The authors do not provide a source to their repository. There are no details on the implementation in the paper. Pseudo code on the algorithm is given in the paper. 

### Data
_Given the data description in the documentation, how much effort take to either: Find the same dataset the authors used, or similar datasets and defend the comparability, or acquire one from scratch?_

[8]

(22/22)

The authors use many different data sets (21) from two open datasets websites. They do not specify which data sets are used but are clear on how they treat them for aggregation of results purposes. They refer to the appendix for more information about the datasets, but this is missing (AAAI limitations). If this were present the cost would probably be substantially lower.

### Configuration 
_Given the (hyper)parameters, including semantic parameters, of the method: How much effort would it take to acquire the algorithm configurations used for their results, and compare against their budgetary constraints?_

[5]

The authors specify their strategy on selecting the hyperparameter values. They also state their method 'gaurantees best performance without any parameter tuning' as they present a parameter free optimization  method. They use the validation set to determine the best hyperparameter values. The actual values are not presented, but there are statements regarding 'default values' being used.

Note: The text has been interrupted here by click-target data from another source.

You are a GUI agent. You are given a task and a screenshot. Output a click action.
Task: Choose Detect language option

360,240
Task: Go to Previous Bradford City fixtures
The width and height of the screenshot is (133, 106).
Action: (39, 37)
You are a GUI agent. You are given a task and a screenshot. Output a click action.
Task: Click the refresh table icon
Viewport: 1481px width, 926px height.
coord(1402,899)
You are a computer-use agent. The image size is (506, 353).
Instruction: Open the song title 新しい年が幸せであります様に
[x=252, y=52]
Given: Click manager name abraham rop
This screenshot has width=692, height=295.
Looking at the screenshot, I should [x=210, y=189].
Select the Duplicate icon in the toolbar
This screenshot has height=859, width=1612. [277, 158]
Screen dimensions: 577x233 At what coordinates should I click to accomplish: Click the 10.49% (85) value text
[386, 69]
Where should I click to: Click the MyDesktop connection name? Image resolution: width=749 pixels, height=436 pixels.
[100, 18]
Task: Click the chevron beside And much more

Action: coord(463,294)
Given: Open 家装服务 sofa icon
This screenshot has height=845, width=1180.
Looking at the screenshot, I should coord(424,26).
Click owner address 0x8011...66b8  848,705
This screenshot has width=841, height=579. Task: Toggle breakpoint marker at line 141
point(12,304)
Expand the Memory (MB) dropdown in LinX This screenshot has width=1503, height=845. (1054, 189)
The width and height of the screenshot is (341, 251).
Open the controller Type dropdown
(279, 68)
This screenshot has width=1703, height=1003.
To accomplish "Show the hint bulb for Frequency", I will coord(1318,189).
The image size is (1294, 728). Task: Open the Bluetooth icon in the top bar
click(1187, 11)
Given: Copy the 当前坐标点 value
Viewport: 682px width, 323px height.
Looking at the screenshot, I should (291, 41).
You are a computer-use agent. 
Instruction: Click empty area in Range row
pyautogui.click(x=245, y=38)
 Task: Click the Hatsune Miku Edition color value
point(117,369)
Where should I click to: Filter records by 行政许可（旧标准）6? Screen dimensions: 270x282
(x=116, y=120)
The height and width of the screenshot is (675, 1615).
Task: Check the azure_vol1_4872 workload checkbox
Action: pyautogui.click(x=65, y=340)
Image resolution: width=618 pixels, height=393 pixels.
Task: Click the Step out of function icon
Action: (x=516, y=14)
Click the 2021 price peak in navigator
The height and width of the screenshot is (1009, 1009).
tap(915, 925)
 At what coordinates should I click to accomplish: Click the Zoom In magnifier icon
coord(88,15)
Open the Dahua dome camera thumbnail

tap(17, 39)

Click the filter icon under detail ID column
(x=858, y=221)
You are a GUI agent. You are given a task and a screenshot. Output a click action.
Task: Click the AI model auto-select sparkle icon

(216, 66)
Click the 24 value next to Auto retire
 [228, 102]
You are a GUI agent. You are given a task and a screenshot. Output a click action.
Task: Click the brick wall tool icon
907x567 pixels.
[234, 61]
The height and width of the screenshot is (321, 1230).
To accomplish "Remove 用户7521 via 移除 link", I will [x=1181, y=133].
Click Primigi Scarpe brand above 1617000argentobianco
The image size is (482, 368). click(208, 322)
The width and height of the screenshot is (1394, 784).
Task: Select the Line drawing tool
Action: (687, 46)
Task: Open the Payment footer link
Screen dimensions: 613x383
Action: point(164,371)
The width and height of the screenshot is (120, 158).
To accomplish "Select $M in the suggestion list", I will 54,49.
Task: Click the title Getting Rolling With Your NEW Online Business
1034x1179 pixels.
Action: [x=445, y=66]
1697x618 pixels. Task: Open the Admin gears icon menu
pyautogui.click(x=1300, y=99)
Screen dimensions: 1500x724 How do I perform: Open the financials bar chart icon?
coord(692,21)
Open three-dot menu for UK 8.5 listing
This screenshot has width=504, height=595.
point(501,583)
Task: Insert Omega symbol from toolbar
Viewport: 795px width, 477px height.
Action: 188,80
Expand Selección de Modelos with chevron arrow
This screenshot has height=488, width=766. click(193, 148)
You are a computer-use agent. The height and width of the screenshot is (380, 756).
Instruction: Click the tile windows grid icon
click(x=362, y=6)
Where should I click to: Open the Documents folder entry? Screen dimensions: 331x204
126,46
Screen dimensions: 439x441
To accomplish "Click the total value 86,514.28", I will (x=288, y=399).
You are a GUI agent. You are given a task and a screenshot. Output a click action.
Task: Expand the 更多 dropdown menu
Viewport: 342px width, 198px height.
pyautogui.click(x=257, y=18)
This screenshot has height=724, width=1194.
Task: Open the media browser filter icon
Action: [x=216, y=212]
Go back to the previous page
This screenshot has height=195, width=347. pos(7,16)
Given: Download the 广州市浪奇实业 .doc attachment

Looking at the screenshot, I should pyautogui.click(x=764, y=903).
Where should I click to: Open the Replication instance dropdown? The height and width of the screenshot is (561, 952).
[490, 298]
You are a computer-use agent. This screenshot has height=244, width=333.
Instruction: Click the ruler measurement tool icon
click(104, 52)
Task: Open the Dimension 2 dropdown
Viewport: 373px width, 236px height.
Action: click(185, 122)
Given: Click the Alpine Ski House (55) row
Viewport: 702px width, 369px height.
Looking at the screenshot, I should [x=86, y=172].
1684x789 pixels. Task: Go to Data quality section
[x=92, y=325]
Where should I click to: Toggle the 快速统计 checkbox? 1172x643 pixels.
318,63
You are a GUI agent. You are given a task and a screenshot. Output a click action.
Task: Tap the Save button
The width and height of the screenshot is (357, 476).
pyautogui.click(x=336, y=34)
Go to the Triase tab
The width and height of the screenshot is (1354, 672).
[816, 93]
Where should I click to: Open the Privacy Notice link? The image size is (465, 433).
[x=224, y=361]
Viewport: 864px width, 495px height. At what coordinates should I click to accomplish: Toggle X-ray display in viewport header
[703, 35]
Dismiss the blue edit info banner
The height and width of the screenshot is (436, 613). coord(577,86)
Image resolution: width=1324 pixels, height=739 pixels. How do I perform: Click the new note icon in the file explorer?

### Experimental Procedure
_Given the experimental set-up of the work, how difficult is it to set up a new experiment, similar to those presented in the original work, with the same procedure?_

[2]

The authors state how the data is sample for training/validation/testing and they aggregate the results (average) on the test set results per model over all the data sets used. They measure the accuracies on the loss but do not give details on the metric. They do state how the loss is normalised per data set to avoid over representation in the aggregate. They also state how many time experiments are repeated and refer to the appendix for more information

### Expertise
_How much effort would it take to acquire the expertise required to reproduce the work independently relying on the available documentation?_

[4]

The method requires a good understanding on algorithm configuration and parameter optimization.